Announcement

Upcoming Webinar: ZFS Horror Stories! Learn More

Klara

Dummynet is a traffic shaper, bandwidth manager and link emulator. Traffic management is an important feature of any router that sits on a network bottleneck. Bottlenecks are created when there is a difference between link speeds or when multiple users are served by a single upstream connection. The boundary between an office or data center network and the provider’s upstream network is a common bottleneck, and in these sorts of situations the internal multi-gigabit network is constricted down into a smaller uplink. When this happens traffic must be buffered and queued.

Did you know? We talked about Dummynet in the past, check it out!

The Internet is a best effort packet network - we send information broken down into packets of data and the network does its best to deliver them, but it doesn’t offer any reliability mechanism. Packet transmission requires buffering. We buffer packets to ensure that they can be stored and sent as the data is carried on a transmission medium, so that it can be reassembled and its validity verified.

It would be possible to build network with only a single packet’s worth of buffering at each hop, but it would be fragile and its ability to transfer data would be low. Instead, routers on the Internet are configured to be able to buffer large numbers of packets.

How we manage packets queued in buffers has an impact on the network conditions that a flow experiences. When there is a lot of traffic in the network, or when there are bursts of traffic in the network, the buffers that hold packets while they are waiting to be transmitted on a link can become full. In this situation, we say the network is congested, like a road with heavy traffic. As congestion increases, it takes longer for packets to transverse the network, and packet latencies start to increase.
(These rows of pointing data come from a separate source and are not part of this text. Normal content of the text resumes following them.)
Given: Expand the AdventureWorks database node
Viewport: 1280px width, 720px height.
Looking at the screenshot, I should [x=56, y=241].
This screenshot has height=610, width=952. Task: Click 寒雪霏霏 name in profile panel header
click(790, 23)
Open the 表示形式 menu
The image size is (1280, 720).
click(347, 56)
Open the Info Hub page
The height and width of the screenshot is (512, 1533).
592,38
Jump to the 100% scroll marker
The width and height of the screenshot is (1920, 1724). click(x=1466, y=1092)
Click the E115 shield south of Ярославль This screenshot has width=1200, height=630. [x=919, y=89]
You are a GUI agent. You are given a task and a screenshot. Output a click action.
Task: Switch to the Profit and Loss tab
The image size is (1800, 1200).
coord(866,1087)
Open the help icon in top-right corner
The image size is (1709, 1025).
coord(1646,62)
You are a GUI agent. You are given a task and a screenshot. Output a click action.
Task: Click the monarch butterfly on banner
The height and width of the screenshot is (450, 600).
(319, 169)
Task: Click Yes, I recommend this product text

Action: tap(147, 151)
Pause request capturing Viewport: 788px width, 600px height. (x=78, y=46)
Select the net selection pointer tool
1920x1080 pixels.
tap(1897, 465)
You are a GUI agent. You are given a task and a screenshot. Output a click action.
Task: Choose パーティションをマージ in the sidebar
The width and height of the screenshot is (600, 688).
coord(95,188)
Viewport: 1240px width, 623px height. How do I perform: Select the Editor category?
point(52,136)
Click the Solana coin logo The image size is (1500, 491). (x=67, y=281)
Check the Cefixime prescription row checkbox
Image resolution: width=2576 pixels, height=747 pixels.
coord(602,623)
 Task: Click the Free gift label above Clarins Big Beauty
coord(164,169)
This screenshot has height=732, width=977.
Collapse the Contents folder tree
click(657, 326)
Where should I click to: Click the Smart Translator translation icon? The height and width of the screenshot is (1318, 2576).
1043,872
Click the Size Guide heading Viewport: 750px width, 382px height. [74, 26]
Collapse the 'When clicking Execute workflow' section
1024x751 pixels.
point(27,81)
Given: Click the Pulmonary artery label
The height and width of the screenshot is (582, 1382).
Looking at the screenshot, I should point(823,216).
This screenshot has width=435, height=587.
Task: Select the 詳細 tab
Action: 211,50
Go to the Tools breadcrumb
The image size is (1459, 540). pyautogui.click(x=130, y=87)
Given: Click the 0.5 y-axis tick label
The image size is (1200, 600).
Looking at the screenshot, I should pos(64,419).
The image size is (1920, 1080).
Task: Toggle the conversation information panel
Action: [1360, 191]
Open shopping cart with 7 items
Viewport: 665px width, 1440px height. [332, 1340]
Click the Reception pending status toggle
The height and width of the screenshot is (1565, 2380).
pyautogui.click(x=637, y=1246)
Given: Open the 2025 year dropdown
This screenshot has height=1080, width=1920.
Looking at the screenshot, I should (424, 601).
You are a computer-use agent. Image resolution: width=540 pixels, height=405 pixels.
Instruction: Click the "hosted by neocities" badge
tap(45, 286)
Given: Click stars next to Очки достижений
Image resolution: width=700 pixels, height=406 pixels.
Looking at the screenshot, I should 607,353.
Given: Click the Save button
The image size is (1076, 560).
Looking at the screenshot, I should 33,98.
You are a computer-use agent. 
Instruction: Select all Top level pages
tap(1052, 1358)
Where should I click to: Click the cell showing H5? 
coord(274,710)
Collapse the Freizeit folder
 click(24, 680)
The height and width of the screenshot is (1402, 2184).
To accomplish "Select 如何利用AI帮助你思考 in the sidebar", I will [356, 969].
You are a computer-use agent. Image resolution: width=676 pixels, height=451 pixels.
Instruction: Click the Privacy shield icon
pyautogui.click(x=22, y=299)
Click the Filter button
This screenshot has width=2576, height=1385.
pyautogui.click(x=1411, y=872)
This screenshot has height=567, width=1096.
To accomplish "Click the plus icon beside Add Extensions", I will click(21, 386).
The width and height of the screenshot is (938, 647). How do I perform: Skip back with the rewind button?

When the network is full, it becomes very difficult for new flows to start up. They will see increases in latency and potentially packet loss. If there are constant bit rate flows, such as a video or audio stream, they might push out other traffic entirely.

Sometimes we want to control the amount of bandwidth that a certain application can use. Maybe we want to create a reservation so we can always ssh in to manage hosts when flooded with traffic, or perhaps we want backup jobs to be able to use all of the network when the network is quiet, but only a small percentage when we have more urgent tasks.

Dummynet allows us to control how packets are scheduled and queued by a router through the use of multiple queues and a scheduling algorithm. This article will show an example of configuring a network with Dummynet and then deploying a fair scheduling algorithm to balance traffic.

Test network

We are going to build an example network with a FreeBSD router for our demonstration and test applications that will send traffic over the bottleneck. We will look at how network conditions change on a FreeBSD router without any traffic management, and compare that to using Dummynet to create a bottleneck.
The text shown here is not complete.